Stated goal: Format the lines from the one containing "You are a computer-use agent." through the end of the items as a Markdown table with the columns Row and Item line, skipping blank lines and leaving out the pictures.

Items from a collection:
____
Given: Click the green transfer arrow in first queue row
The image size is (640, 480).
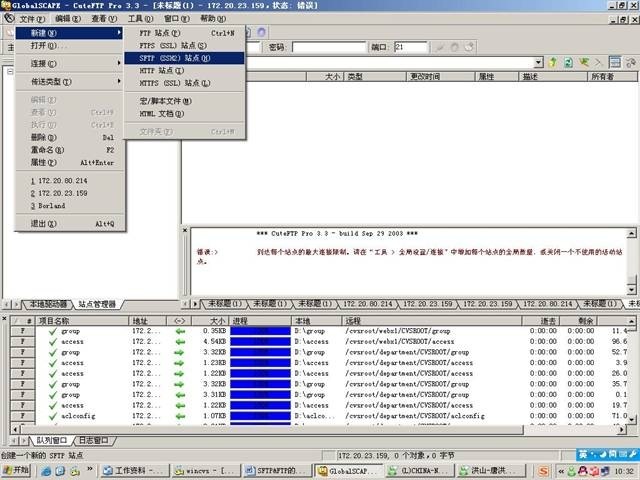Looking at the screenshot, I should [x=180, y=331].
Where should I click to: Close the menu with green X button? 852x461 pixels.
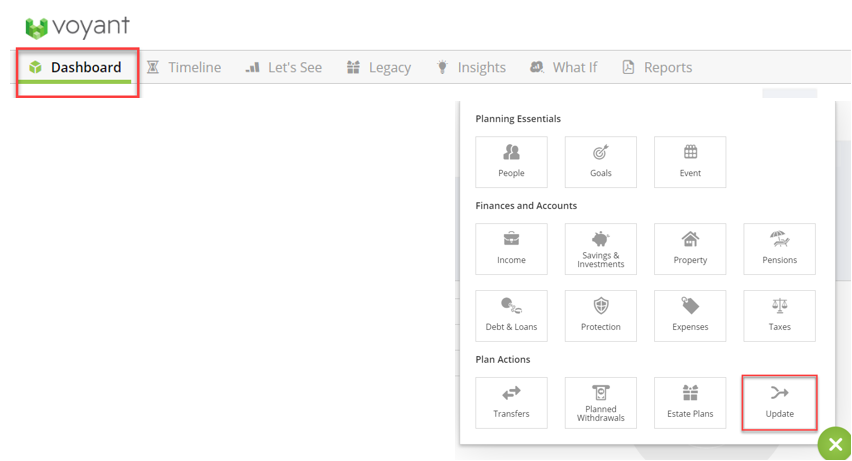point(835,445)
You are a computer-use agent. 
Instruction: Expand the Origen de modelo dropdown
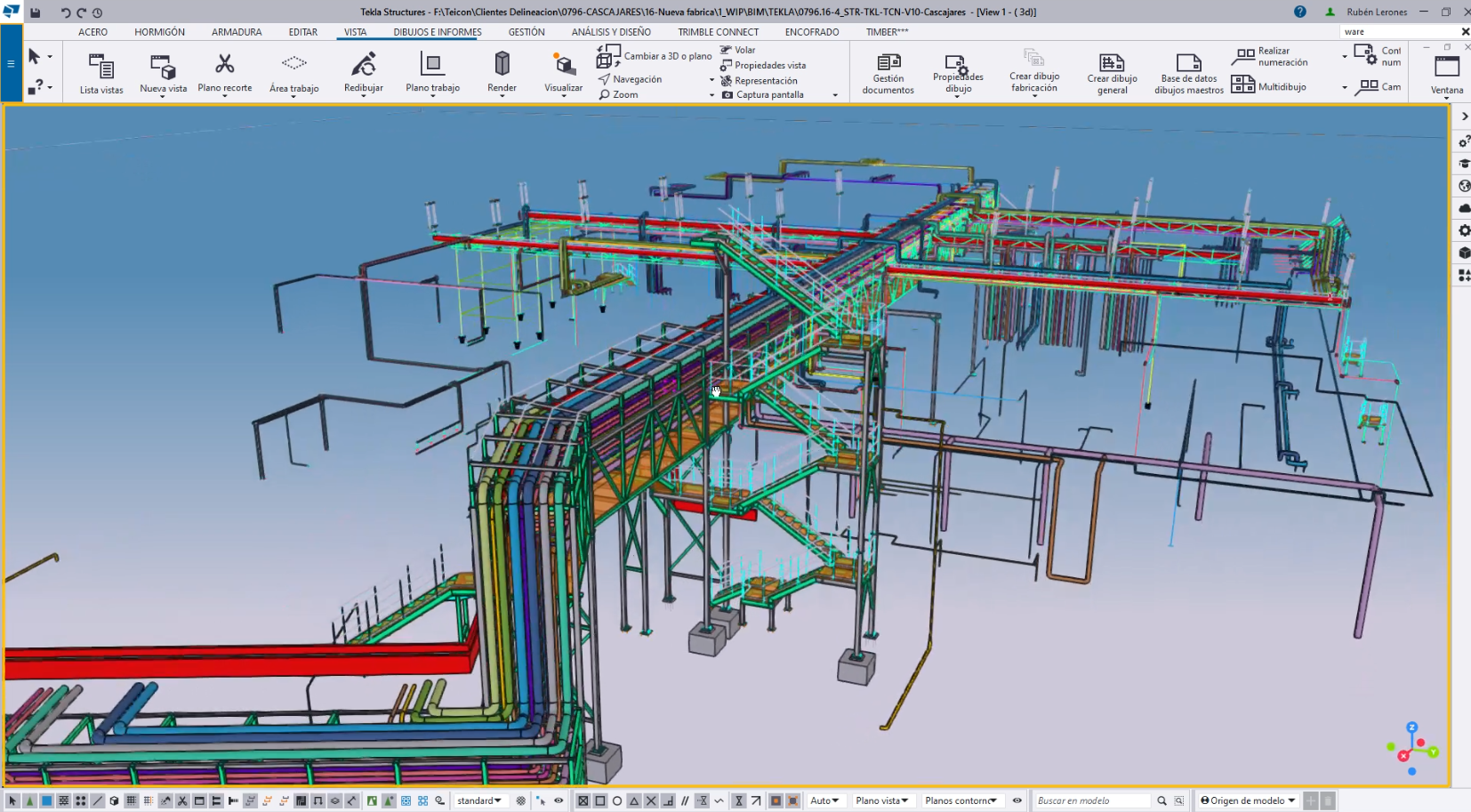pos(1248,800)
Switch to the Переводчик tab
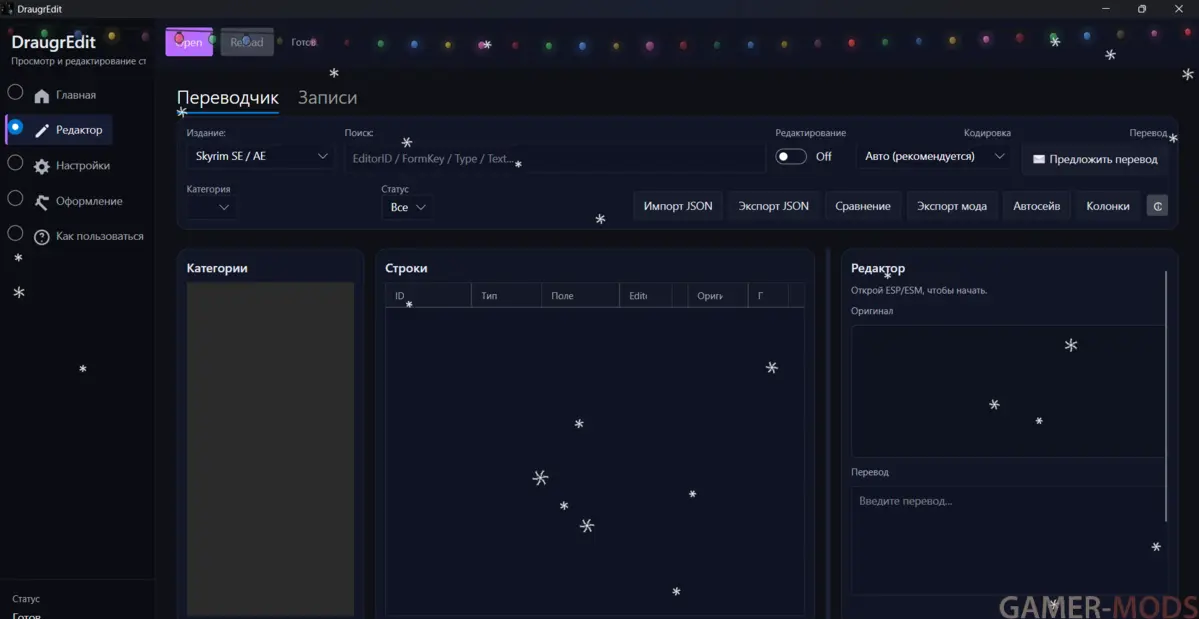The image size is (1199, 619). pos(227,98)
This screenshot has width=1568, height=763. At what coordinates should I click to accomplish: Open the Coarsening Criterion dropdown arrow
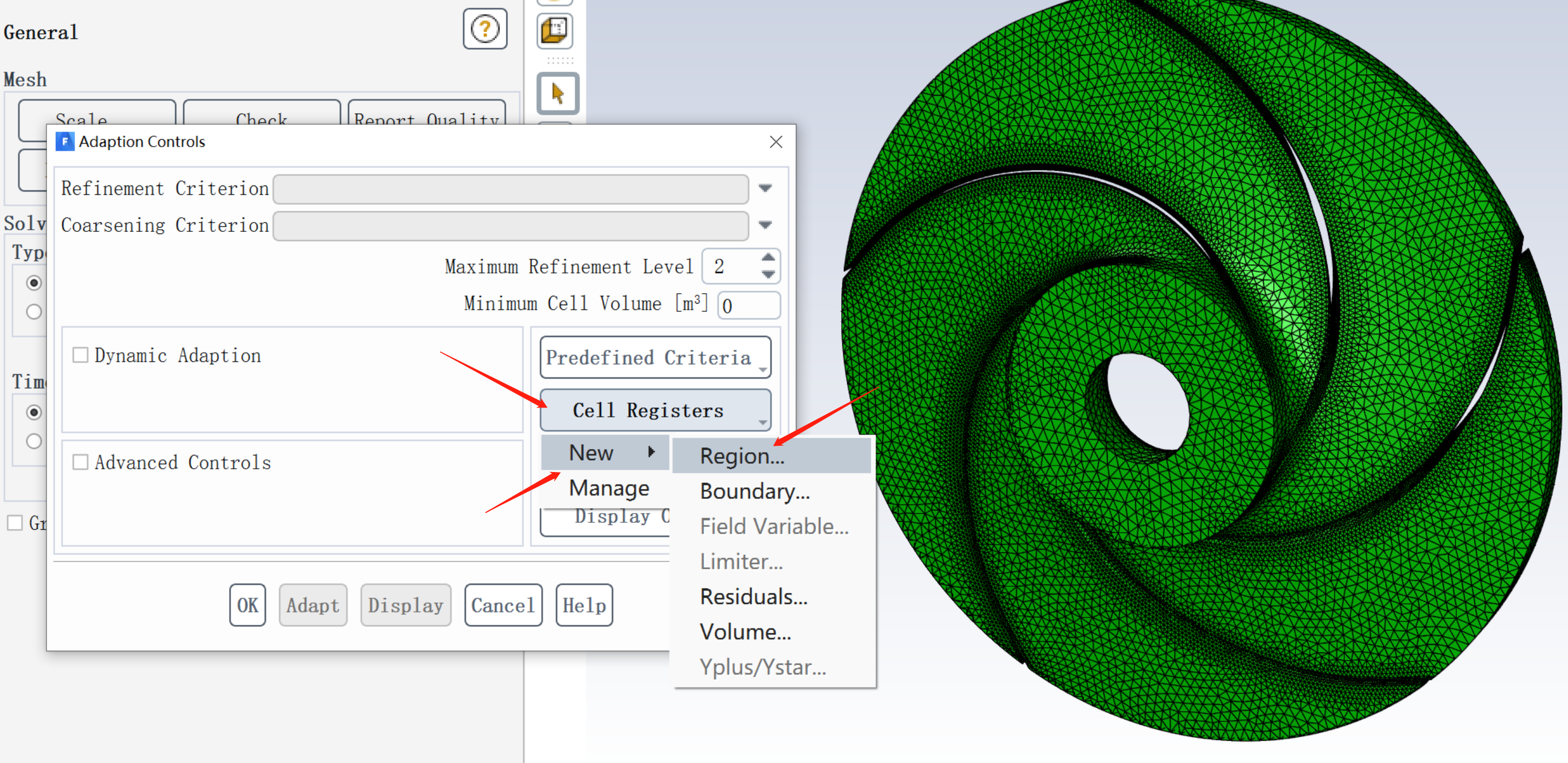[765, 225]
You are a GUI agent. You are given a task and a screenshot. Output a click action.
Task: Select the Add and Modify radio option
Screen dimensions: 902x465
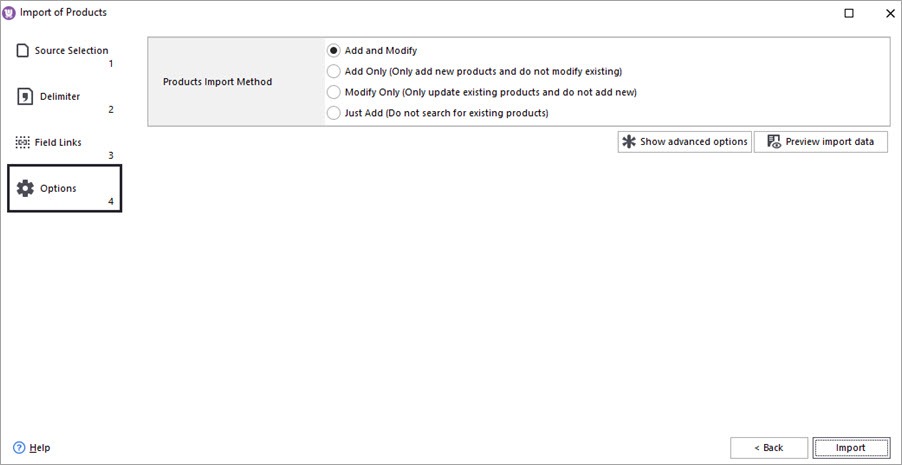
____
Complete output:
| Row | Item line |
|---|---|
| 1 | You are a computer-use agent.  |
| 2 | Instruction: Expand the Origen de modelo dropdown |
| 3 | pos(1248,800) |
| 4 | Switch to the Переводчик tab |
| 5 | The image size is (1199, 619). pos(227,98) |
| 6 | This screenshot has width=1568, height=763. At what coordinates should I click to accomplish: Open the Coarsening Criterion dropdown arrow |
| 7 | [765, 225] |
| 8 | You are a GUI agent. You are given a task and a screenshot. Output a click action. |
| 9 | Task: Select the Add and Modify radio option |
| 10 | Screen dimensions: 902x465 |